Outstanding NHS CF Team Member – Katie Smith
Katie Smith is a Paediatric Cystic Fibrosis Social Worker at Southampton Children’s Hospital and was recognised for her enormous assistance to the Fund’s Family Revitalise programme in the Southampton area, nominating families, assisting with the paperwork and offering advice.
In 2019, Katie has designed a pilot project to measure health improvements in patients participating in the Family Revitalise programme by recording lung functions and other key indicators before and after the break. The Fund is immensely grateful for her support, skill, empathy and enthusiasm.
More about the Cystic Fibrosis Holiday Fund’s Family Revitalise programme…
The Cystic Fibrosis Holiday Fund’s Family Revitalise programme provides funded holidays to children, young people and their families and is made possible by CLC World Resorts & Hotels’ donation of free accommodation at their luxury resorts.

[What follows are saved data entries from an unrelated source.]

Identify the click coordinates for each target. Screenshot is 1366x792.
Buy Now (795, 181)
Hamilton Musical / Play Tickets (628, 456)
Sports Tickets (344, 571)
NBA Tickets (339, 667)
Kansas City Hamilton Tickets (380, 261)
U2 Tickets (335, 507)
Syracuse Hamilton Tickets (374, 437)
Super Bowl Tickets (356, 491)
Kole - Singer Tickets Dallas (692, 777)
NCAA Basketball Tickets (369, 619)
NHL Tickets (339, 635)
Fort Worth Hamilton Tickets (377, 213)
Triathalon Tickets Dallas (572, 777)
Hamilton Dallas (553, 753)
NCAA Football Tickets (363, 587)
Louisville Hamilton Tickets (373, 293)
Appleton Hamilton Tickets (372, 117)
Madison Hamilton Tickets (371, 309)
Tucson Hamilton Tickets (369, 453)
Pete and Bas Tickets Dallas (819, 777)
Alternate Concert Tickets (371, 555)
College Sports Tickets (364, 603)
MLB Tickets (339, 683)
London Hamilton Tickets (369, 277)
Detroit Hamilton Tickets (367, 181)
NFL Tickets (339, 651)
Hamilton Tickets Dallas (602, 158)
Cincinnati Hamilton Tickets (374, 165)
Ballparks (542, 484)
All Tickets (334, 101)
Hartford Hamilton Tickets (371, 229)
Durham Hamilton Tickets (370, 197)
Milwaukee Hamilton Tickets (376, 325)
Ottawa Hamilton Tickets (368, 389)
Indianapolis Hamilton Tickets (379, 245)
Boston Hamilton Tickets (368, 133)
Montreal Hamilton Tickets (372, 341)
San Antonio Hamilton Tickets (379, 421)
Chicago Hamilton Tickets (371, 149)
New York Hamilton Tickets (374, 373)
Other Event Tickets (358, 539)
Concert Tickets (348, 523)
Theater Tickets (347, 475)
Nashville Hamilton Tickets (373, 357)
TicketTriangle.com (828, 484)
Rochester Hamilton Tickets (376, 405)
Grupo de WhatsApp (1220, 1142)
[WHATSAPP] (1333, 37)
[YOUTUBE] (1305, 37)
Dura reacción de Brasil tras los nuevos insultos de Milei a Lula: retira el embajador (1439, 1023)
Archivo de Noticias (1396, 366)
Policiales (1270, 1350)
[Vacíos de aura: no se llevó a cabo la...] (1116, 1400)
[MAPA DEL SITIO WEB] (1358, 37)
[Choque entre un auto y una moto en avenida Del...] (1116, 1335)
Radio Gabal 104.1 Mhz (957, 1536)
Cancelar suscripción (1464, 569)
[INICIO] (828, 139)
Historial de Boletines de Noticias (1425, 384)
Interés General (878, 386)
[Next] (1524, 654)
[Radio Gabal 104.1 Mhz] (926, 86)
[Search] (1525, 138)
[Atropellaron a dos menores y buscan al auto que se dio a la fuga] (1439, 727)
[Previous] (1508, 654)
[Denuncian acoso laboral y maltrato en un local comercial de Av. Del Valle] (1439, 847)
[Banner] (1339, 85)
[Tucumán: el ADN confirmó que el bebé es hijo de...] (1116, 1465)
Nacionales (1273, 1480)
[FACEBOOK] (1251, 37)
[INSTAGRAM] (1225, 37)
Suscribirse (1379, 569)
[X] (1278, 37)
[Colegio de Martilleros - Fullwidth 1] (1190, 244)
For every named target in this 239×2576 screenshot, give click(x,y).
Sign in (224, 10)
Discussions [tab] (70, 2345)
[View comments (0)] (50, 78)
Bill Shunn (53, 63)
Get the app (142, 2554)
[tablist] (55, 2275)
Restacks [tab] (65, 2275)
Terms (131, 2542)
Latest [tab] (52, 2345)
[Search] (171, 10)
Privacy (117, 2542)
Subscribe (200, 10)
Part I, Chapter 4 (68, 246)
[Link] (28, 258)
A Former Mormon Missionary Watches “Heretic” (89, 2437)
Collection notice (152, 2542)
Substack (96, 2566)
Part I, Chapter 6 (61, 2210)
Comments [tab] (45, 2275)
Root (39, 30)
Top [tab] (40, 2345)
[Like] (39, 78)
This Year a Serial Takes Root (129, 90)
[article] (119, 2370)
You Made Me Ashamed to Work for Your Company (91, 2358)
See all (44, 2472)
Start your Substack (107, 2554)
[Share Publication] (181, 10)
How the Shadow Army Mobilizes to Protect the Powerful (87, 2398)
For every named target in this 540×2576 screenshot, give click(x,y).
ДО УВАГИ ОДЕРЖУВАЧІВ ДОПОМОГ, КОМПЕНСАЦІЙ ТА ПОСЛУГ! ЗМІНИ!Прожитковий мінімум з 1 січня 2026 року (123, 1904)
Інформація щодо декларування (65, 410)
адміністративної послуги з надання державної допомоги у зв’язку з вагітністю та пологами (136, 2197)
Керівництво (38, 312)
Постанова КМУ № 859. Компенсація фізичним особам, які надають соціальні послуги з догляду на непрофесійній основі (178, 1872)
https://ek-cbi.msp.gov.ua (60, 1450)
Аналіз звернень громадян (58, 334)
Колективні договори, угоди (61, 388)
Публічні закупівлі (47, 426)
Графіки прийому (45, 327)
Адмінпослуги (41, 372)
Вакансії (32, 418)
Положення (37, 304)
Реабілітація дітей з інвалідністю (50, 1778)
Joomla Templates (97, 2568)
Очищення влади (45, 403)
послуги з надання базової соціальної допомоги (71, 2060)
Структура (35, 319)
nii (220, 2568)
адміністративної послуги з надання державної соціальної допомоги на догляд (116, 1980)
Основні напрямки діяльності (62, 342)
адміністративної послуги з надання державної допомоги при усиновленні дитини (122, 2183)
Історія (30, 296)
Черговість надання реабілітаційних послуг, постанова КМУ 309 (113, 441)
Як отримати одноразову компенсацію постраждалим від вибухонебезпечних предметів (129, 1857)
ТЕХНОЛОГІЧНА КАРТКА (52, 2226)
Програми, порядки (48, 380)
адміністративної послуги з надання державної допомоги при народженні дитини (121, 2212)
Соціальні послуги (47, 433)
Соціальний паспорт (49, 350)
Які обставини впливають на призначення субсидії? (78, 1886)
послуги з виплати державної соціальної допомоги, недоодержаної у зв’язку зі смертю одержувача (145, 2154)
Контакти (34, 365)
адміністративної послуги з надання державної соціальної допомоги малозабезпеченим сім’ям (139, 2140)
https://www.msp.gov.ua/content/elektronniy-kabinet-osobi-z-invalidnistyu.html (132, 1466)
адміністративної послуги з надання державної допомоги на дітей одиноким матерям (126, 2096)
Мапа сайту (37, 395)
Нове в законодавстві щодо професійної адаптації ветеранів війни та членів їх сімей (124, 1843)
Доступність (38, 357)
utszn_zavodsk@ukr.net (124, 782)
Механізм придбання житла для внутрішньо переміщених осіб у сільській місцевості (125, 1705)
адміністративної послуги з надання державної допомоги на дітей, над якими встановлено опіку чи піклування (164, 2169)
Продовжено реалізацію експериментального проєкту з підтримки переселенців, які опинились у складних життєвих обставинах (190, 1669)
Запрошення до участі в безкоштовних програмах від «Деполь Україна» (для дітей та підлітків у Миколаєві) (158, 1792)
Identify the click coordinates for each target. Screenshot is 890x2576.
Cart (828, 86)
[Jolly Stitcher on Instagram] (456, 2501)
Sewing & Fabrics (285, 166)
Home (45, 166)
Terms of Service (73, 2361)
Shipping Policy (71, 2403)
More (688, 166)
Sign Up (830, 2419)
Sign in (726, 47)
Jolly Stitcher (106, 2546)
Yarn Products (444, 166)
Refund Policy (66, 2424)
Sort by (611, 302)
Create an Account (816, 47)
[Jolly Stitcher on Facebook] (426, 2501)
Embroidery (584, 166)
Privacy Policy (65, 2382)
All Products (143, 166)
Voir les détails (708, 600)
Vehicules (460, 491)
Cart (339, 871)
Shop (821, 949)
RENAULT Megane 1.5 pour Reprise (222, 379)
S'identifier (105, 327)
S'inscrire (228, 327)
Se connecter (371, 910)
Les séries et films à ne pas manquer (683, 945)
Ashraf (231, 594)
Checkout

Graham Wilding, UK Managing Director CLC World, stated: “The value of holidays for families struggling with CF is demonstrated through the psychological uplift that follows which has a direct impact on the effectiveness of treatments and subsequent measurable health outcomes.
CLC World through its initiative, CLC World Charity Holidays, is proud to assist Cystic Fibrosis Holiday Fund through the donation of holiday accommodation at our resorts both in the UK and around the globe.”